[[ DATA RECORDS open ]]

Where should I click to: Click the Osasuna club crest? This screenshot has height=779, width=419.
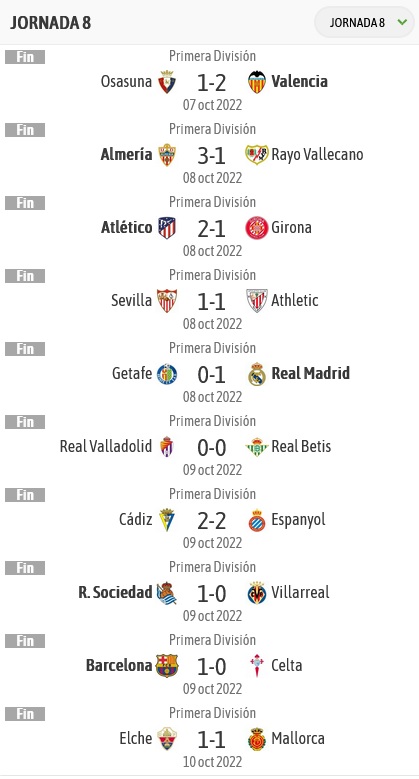click(x=167, y=81)
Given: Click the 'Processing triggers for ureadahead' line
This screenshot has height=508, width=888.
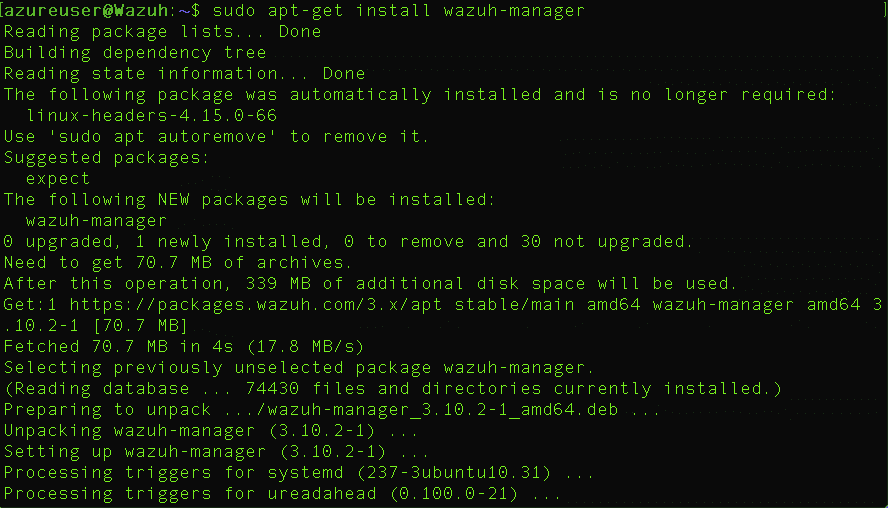Looking at the screenshot, I should pos(282,493).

[[ DATA RECORDS closed ]]

WHAT YOU WILL DO —
Begin at the line containing "Given: Click the" and transcribe exactly every line through the end of the records, both ends included, leaving the pictures out.

RESULT FOR THIS EXERCISE —
Given: Click the 'Processing triggers for ureadahead' line
This screenshot has height=508, width=888.
Looking at the screenshot, I should pos(282,493).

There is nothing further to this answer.